Another reader notes, “An example of how the Biden administration has moderated its stance on racial issues was Education Secretary Cardona abandoning CRT and the 1619 Project in a new grants program last summer.” Another reader looks across the Pond:
It seems to me the simplest and most effective way to enshrine an anti-CRT law that allows full debate on all racial issues would be to craft state or local laws that mirror the directives of Nadhim Zahawi, the Education Secretary in the UK. As laid out here, Zahawi warns UK teachers they should not teach “white privilege” as “established fact.” They can discuss it, but they have to remain neutral in their presentations on the subject.
Lastly, a reader looks to the future and how Biden might be able to lead us there:
As a center-left independent who voted for Biden and — like you — want him to succeed, it is dismaying to see his multiple failures of omission (capitulation to the far left on nearly all social and policy issues, absenteeism from the bully pulpit) and commission (blowing it on Covid testing, messy Afghanistan exit, hyperbolic voting rights speech in GA, not taking Manchin’s BBB deal). To be fair, his first year featured a number of successes (efficient vaccine rollout, infrastructure bill, actually leaving Afghanistan, fully assisting Congress in the Jan 6 inquiry, prolifically appointing lower court judges).
But let’s be honest: if Biden doesn’t massively course correct, not only will the Dems lose the House and possibly the Senate this November, but the country will flounder and fail. We elected Biden to do a job. He is seriously underperforming in this job.
Your prescriptions for the actions he should take are spot on. I agree with them all. But let me offer another, one that overarches everything: Biden needs to formulate a plan to lead us out of the Covid crisis — and then actually lead us out of it. Biden and his team need to develop and clearly message the timetable and milestones to lead us to endemic normalcy. This is within our grasp.
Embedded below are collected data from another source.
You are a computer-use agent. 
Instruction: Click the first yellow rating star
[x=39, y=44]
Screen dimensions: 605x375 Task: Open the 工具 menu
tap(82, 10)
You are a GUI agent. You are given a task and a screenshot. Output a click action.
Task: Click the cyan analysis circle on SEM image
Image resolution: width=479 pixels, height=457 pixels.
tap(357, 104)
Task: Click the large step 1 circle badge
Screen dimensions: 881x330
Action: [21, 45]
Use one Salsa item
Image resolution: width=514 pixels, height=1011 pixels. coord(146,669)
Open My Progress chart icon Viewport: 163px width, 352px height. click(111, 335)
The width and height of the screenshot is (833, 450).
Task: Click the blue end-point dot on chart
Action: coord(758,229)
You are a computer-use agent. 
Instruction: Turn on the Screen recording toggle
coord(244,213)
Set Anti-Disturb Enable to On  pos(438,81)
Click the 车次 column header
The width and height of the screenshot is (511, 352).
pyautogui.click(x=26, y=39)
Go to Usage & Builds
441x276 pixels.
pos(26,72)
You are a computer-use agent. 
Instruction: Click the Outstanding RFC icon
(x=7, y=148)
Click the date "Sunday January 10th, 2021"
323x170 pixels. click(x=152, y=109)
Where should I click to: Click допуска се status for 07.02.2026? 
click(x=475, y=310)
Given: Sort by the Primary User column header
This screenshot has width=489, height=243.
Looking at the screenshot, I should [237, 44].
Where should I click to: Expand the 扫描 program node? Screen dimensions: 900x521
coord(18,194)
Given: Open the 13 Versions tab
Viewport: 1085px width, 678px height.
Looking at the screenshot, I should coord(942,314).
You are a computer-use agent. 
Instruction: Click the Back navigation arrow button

Lockdowns, masks, social distancing, flattening the curve to help out the medical system, etc. were logical and essential in 2020. They no longer are. (I say this as a person who believes in science, who is vaxxed and boosted, and has high confidence in Dr. Fauci.) With vaccines, oral drugs, monoclonal antibodies and other treatments, we have the tools to resume normal life. We also have the obligation to demand a resumption of normal life. For those of us who believe in the vaccines — and the evidence proving their efficacy is overwhelming — avoiding public places and masking everywhere is both unnecessary and irrational.
Biden needs to make “return to normalcy” his sole focus in 2022. Trumpers and anti-vaxxers aren’t going to change their minds, so stop whining about their resistance. Public health experts have only one lens — public health — so don’t let them control all policy decisions. Biden needs to be out front — boldly leading and cheerleading us along the Covid off-ramp. If he doesn’t, Republican politicians will rightly criticize him and the Dems for keeping the country paralyzed in a state of perpetual fear. (This cautionary warning applies to blue-state governors also — looking at you Gavin Newsom, JB Pritzker, Kathy Hochul and Jay Inslee.)
Getting from pandemic to endemic is the single most important key to bringing down inflation, rationalizing supply chains, achieving equilibrium in the job market and boosting consumer confidence. We cannot hope to achieve normal on these metrics unless and until everyday life looks and feels normal.
Agreed on all counts. I was particularly heartened that after I urged Biden to go to New York City and talk crime with the new mayor, the White House announced just that. Coincidence in all likelihood. But good news nonetheless.